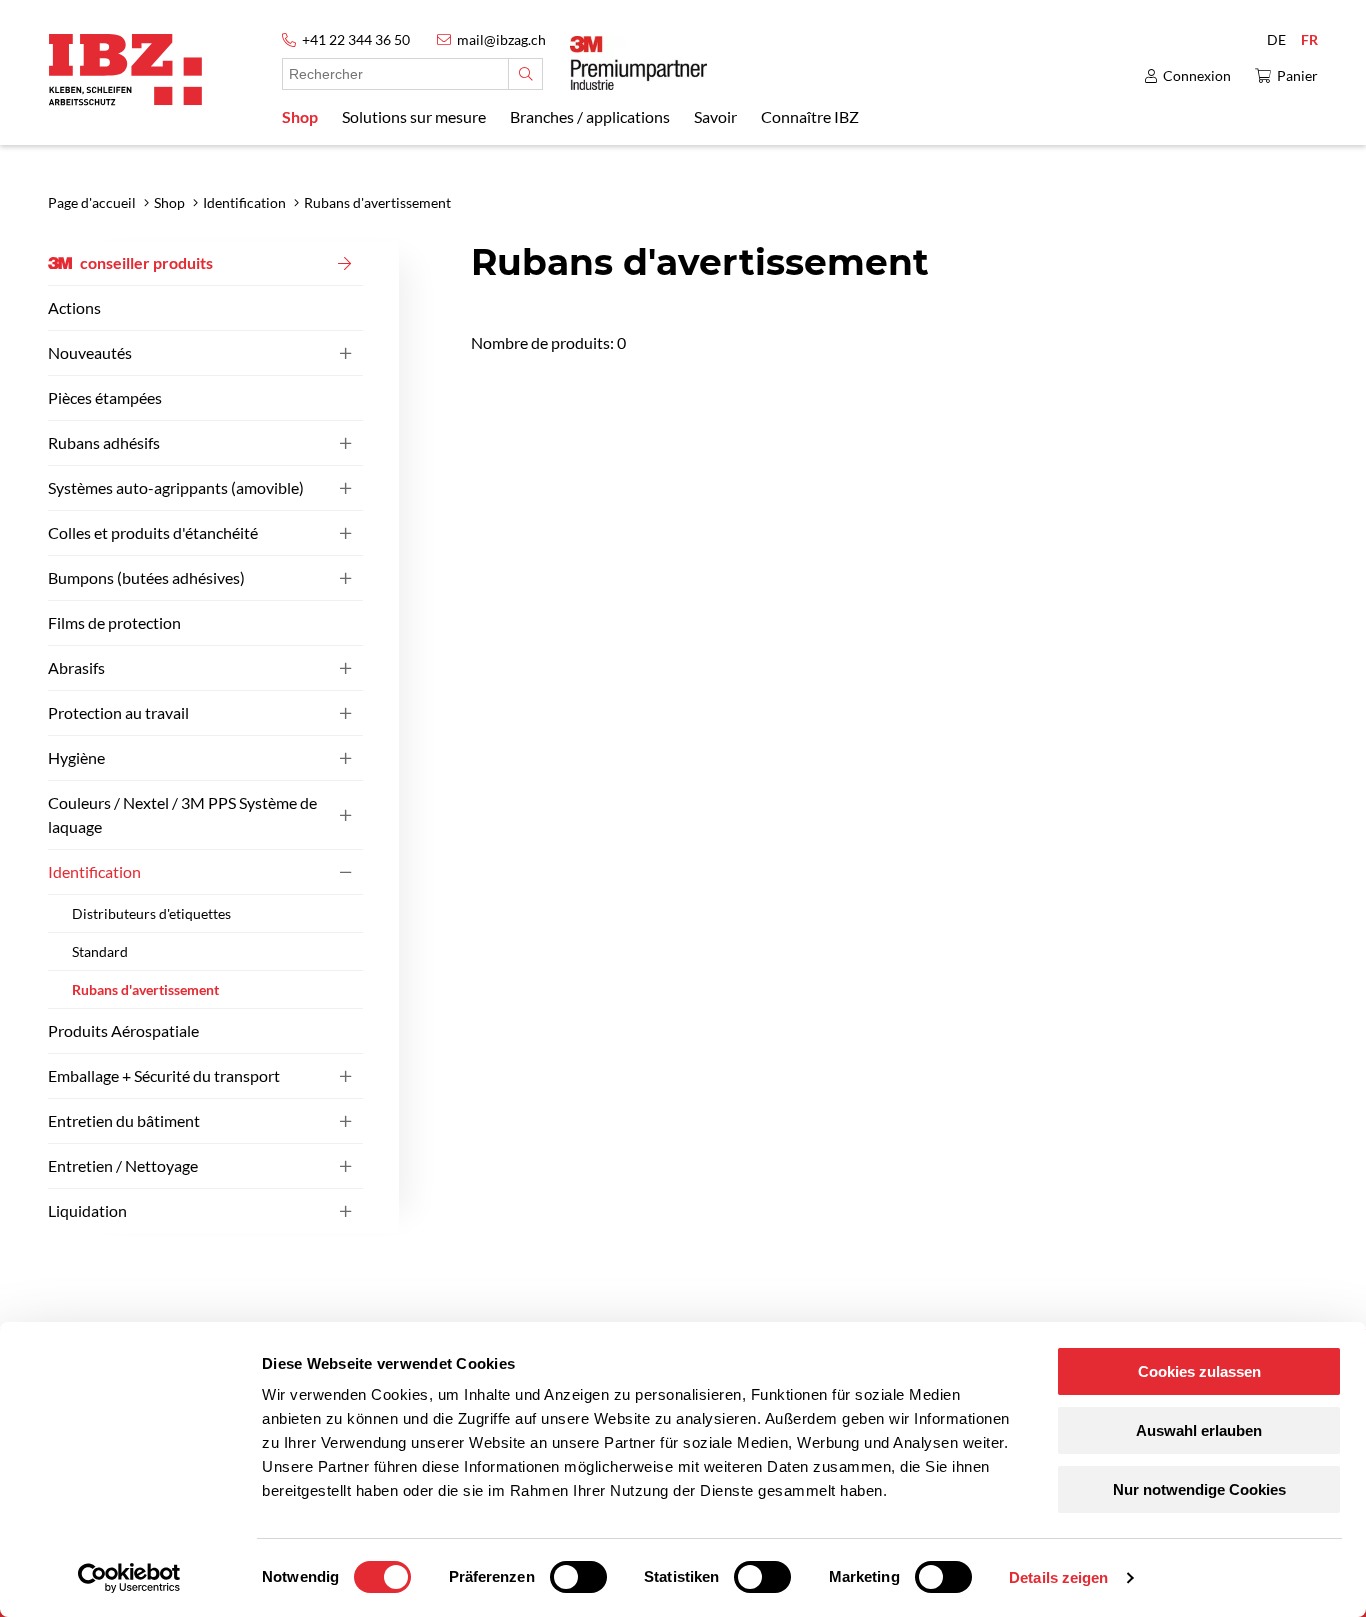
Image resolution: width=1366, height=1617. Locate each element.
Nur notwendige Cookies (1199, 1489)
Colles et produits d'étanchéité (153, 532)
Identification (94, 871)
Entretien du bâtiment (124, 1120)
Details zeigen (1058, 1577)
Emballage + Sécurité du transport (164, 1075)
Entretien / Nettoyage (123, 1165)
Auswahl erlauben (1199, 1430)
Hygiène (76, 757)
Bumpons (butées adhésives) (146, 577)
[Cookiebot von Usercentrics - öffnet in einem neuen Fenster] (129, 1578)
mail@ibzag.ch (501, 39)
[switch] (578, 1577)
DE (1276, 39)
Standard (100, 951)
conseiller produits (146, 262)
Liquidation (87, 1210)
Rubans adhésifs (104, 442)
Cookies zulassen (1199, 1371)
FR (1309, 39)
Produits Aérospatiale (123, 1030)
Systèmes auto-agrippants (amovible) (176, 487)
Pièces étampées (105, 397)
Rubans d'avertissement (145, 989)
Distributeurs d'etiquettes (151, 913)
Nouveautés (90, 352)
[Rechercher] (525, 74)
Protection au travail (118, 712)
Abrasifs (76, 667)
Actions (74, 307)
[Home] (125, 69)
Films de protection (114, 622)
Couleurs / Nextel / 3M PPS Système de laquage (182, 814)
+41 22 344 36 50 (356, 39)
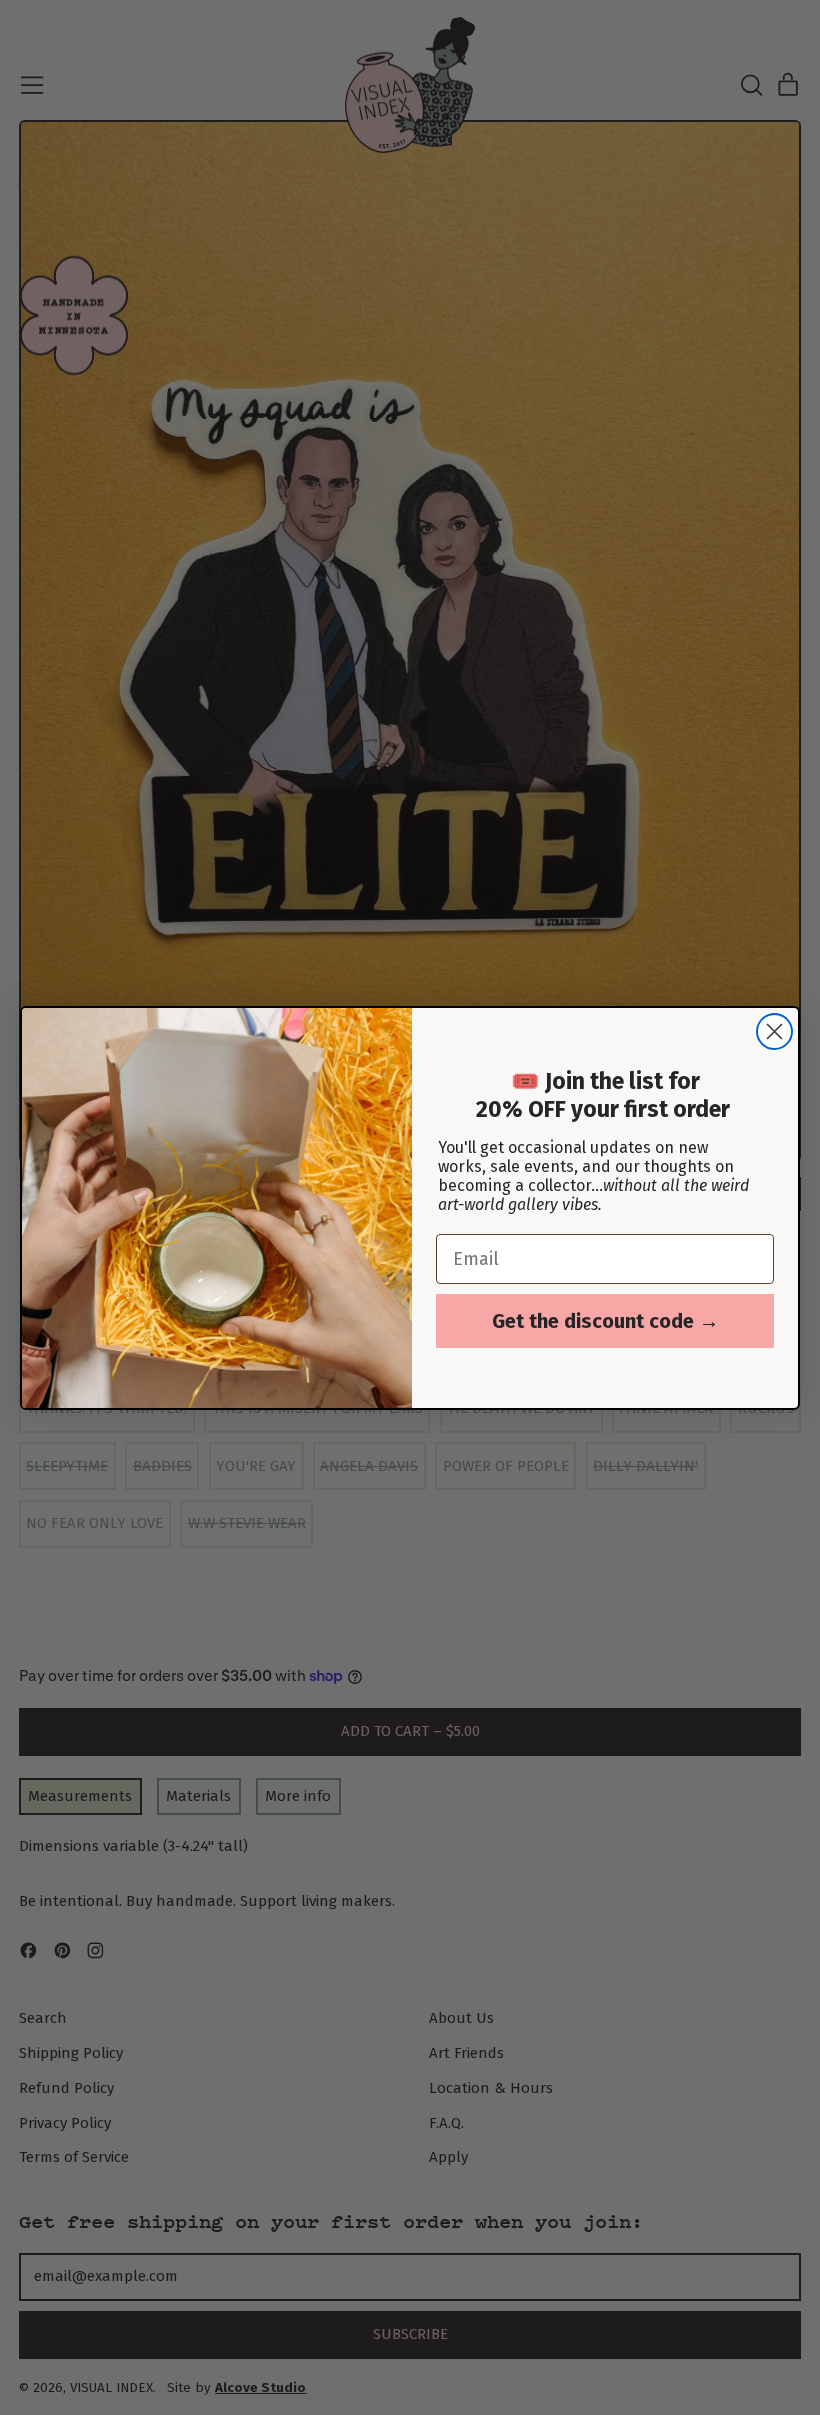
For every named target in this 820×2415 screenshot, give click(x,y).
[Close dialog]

WORK ORDER:
Take the material above from its first line through the line that has "Emballage + Sécurité du transport (164, 1075)" and copy it exactly, without any pictures.

WRITTEN REPLY:
Image resolution: width=1366, height=1617. Locate each element.
Nur notwendige Cookies (1199, 1489)
Colles et produits d'étanchéité (153, 532)
Identification (94, 871)
Entretien du bâtiment (124, 1120)
Details zeigen (1058, 1577)
Emballage + Sécurité du transport (164, 1075)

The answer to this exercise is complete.